It is a pleasure to see a film that has believable characters and an engrossing story which both entertains and enlightens. "Hilary and Jackie" tells the story of two sisters, Hilary and Jacqueline Du Pre, from their early years as devoted sisters and fledgling musicians, through their divergent life choices as professional soloist and housewife.
Jacqueline's career as cellist takes off just as Hilary decides to marry and raise a family on a rural farm. The music is integral to the development of the story. Director, Anand Tucker, uses it to comment on the action, much as the piano performances were used in "Shine". The digital stereo sound highlights the richness of the music combined with emotionally gripping sound effects.

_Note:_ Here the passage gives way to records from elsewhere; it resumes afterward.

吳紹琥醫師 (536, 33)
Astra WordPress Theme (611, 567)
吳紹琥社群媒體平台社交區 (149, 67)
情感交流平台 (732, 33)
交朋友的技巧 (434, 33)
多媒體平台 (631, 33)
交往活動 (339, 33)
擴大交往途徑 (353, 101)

Emily Watson shines as Jacqueline in a varied and multi-faceted performance that may well earn her another Academy Award nomination. As the quieter more sensible Hilary, Rachel Griffiths is also effective in a less showy but subtle portrayal.
The key dramatic sequence comes at the film's center where Jacqueline leaves her husband, pianist and conductor, Daniel Barenboim, to stay with Hilary and her family. The surprising favor and request she asks of her sister will not be revealed here. Suffice it to say, this is not a film for children.
The powerful final scenes will remain long in memory. The fine music should encourage those not familiar with the careers of Du Pre and Barenboim to sample their recordings. Put this fine film on your must-see list.